Vanaf februari 1945 schrijft Gerhard op verschillende dagen over het slot van de oorlog. We volgen hem op de voet.
‘Op 4 februari 1945 kwamen op doorreis naar het noorden 2500 vluchtelingen uit Venlo aan. Deze werden die dag over de verschillende cafés verdeeld en van eten voorzien. Deze zouden ’s avonds weer verder reizen. Diezelfde dag arriveerden 900 Rotterdammers. Ook worden er dan Utrechtse kinderen hier ondergebracht.
Op 16 februari ontving de familie Endeman bericht uit Osnabrück, dat hun zoon Johan in de leeftijd van 22 jaar aldaar in het A.Z. Lager (Arbeitserziehungslager) overleden was. Dat was een zware slag voor ons allen, want twee dagen eerder hadden ze nog een briefkaart van hemzelf ontvangen, die hij vanuit de ‘Frauenkliniek’ in Osnabrück schreef. Hij berichtte dat hij een zware difterie achter de rug had, maar dat hij nog lang niet genezen was.
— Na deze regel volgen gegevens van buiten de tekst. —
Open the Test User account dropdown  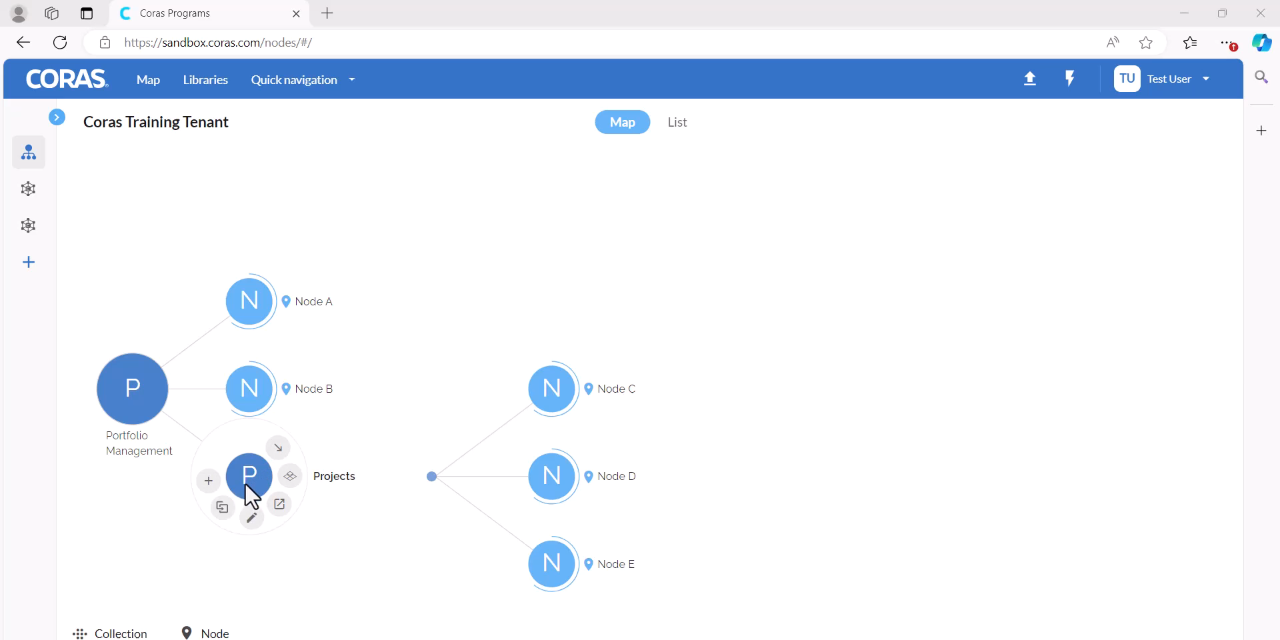coord(1163,79)
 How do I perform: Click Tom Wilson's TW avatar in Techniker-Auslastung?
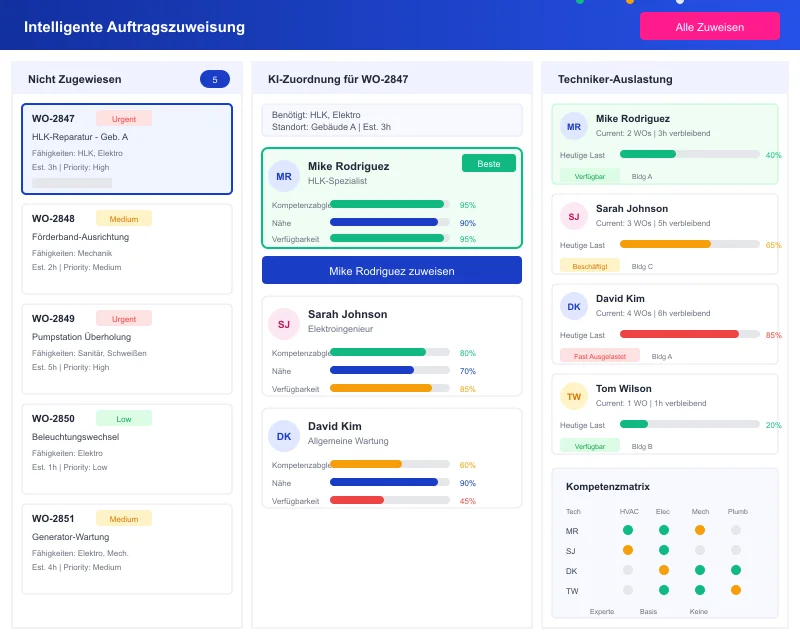[x=573, y=397]
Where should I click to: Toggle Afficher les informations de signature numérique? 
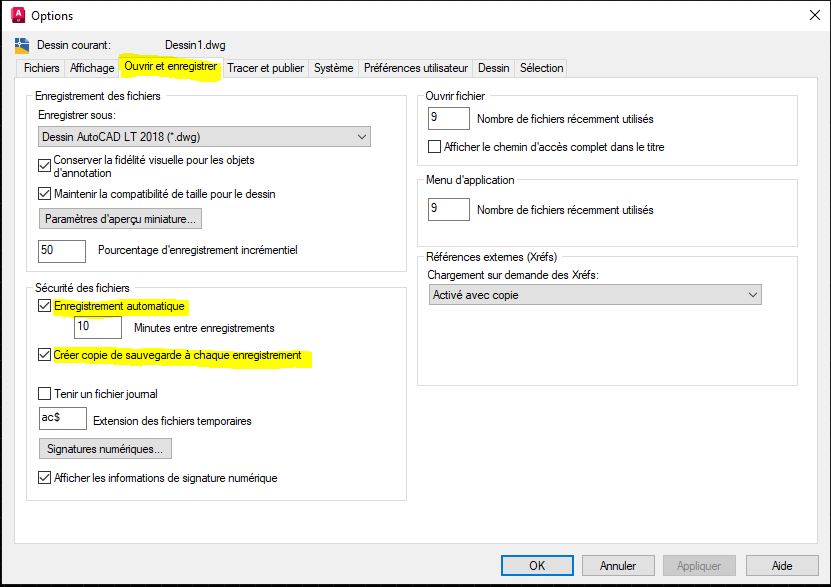(x=44, y=478)
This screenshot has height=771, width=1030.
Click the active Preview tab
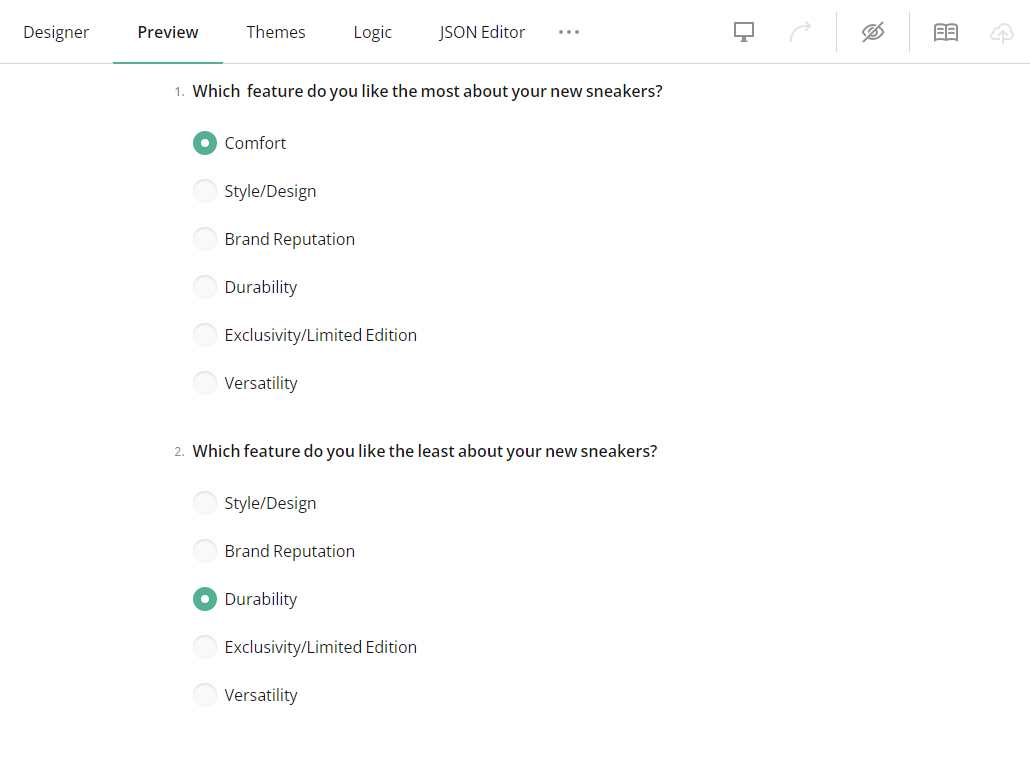coord(167,31)
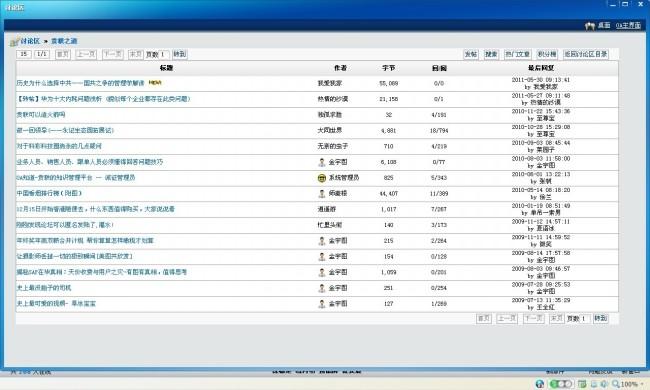Open the 积分榜 points ranking tab
This screenshot has width=650, height=390.
pos(547,54)
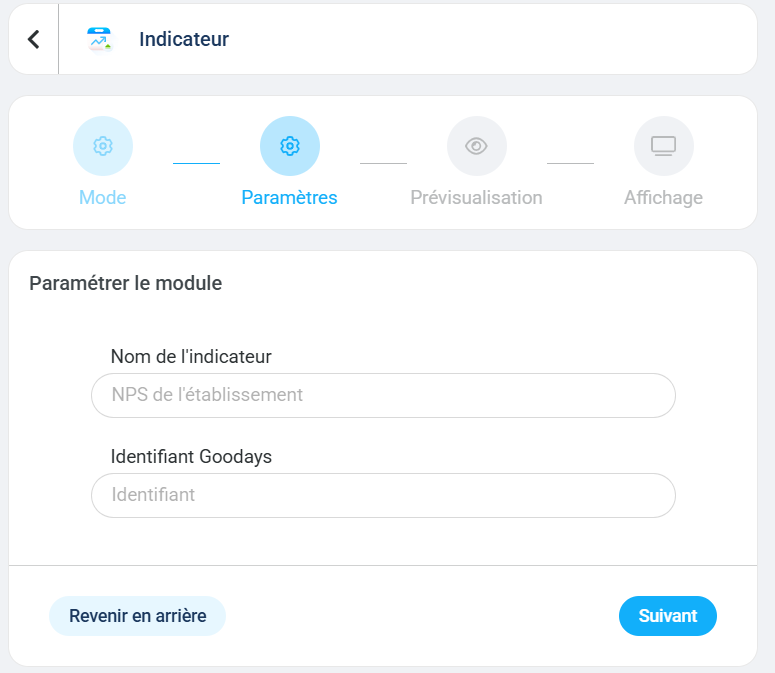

Johan was opgepakt, omdat de bus waarmee hij naar Nordhorn ging ’s morgens te vroeg, en ’s avonds te laat vertrok. Daarom hadden de ontevreden buspassagiers besloten te staken als protest tegen de vertrektijden van de bus. Als represaille arresteerden de Duitsers van ieder afdeling twee arbeiders als gijzelaar: acht personen werden in totaal ‘verhaftet’. Johan hoorde daar ook bij. Vier van hen werden na enkele dagen weer in vrijheid gesteld. Johan werd op de Marechaussee-kazerne aan de Molenstraat vastgehouden, drie weken lang. Daarna gingen ze naar Bentheim en werden daar opgesloten in een cel van de Gestapo op het station. Hier bleven ze een week. Toen werden hij en Henk Rosens, die om dezelfde reden samen met hem was opgepakt, naar Osnabrück overgebracht.
Op 20 februari werd er een rouwdienst gehouden ter nagedachtenis aan Johan Endeman in het huis van zijn ouders. Dominee Pot leidde deze dienst.
Op de Eerste Paasdag, 1 april 1945, werd de stad Enschede door troepen van het Tweede Engelse leger onder generaal Montgomery bevrijd. Voor Boekelo, Usselo en Haaksbergen had toen ook het uur der bevrijding geslagen.
2 april 1945 Oldenzaal bevrijd!!
Op de Tweede Paasdag 2 april ’s morgens tegen 8 uur hoorden de Oldenzaalse burgers het geratel van de rupsbanden van zware tanks, een geluid dat steeds sterker werd. Velen gingen op dat geluid af. Ja, daar had je de Tommies boven op de tanks! Geen schot werd er gelost.
De Duitsers waren gevlucht. De vorige avond hadden ze nog eerst de Sint Radboudschool in brand gestoken, waar ze autobanden opgeslagen hadden.
Overal werd de vlaggen uitgehangen, alles was in feesttooi. Overal in de etalages hingen portretten van het Koninklijk Huis. Enkelen hingen zelfs de Engelse en Amerikaanse vlaggen uit. Winkels verkochten oranje strikjes, rood wit en blauw papier, oranje crêpe en dergelijke artikelen.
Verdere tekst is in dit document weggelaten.